A news research centre looking at how DNA carries out its own repoairs will bne announced today, writes Dick Ahlstrom.
ADVANCED CANCER research at NUI Galway receives a boost this morning with a €3.5 million research award from Science Foundation Ireland. The money will support a team of 10 who will focus on developing new ways to study the biology of cancer over the next five years.
The principal investigator award is for work headed by Prof Noel Lowndes, Galway's chair of biochemistry and head of a research group which he founded, the Centre for Chromosome Biology.
Formerly the Genome Stability Cluster, it has received support worth €15 million since opening in 2002.
The centre now has 40 full-time researchers but has a unique structure in that it involves the efforts of 10 independent principal investigator-led laboratories.
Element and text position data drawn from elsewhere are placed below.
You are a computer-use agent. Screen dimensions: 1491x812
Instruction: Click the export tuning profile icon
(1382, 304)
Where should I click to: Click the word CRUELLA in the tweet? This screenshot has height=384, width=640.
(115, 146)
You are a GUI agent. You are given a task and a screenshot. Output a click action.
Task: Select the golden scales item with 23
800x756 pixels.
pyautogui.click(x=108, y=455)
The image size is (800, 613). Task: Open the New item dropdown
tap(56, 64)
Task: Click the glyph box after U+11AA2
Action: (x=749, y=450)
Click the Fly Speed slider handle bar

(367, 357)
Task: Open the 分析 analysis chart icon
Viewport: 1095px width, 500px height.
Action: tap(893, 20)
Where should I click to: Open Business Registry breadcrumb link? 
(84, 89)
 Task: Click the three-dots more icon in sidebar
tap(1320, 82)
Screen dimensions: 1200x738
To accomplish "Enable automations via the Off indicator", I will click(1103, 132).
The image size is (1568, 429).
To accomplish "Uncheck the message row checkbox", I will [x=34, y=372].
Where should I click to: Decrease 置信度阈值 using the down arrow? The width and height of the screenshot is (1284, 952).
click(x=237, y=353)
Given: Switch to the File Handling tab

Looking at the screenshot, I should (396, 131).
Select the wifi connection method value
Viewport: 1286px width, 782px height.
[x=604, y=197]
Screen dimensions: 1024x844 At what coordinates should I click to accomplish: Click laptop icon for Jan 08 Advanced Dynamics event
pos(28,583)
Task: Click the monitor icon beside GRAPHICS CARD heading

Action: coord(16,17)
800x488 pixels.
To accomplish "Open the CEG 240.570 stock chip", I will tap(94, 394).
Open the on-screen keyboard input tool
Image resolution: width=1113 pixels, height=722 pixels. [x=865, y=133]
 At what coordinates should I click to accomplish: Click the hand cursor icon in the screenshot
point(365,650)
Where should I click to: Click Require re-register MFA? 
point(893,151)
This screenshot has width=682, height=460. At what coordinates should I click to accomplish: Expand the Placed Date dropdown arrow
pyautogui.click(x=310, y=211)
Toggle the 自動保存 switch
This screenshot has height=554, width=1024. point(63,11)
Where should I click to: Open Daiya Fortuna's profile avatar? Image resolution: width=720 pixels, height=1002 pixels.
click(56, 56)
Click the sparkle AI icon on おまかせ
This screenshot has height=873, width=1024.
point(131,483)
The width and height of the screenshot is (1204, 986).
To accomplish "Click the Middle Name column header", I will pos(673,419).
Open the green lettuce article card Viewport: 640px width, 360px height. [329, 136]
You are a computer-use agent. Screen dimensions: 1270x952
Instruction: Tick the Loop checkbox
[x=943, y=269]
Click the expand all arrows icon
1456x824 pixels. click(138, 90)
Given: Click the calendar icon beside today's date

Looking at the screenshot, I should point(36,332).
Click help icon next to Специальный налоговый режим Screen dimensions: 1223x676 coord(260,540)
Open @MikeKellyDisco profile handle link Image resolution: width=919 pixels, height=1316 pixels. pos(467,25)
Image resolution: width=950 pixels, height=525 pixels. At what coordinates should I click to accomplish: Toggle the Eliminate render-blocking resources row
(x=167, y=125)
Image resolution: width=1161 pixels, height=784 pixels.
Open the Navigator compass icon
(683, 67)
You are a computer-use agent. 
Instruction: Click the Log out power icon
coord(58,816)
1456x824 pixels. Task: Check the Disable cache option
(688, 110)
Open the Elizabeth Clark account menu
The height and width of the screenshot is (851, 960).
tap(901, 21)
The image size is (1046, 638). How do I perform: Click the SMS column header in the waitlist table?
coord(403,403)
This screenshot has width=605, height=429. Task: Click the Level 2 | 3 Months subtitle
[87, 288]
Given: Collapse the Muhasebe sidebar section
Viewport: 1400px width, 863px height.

While each involves its own team of researchers, all seek to increase our understanding of how the cell maintains the structure of its DNA and how it repairs itself, Prof Lowndes explains.
It also has an international dimension given there are collaborating labs in the US and Japan. Funding for the centre comes from SFI but also the Health Research Board, the Higher Education Authority, the EU, Cancer Research Ireland, the Wellcome Trust and the US National Institutes of Health.
"We are trying to understand how the cell maintains genome structure, how the package of DNA and its protective proteins is kept in order," he says.
DNA is a hugely complex, large-scale molecule. It must be copied exactly each time the cell divides but the cell must also ensure it maintains its integrity in the face of damage caused by "genotoxins", tobacco smoke, chemicals, ionising radiation, ultraviolet radiation and free oxygen.
It is all about "the regulation of chromosome structure", something that is particularly important in the development of cancer, Prof Lowndes says.
"Cancer is fundamentally a problem of genome structure, genes are inappropriately turned on and off. It is critically important."
The Centre for Chromosome Biology looks in detail at how the cell deals with damage to its DNA. "We are studying the cell's response to the genotoxin. It is relevant because these agents in the natural world actually cause cancers," says Prof Lowndes.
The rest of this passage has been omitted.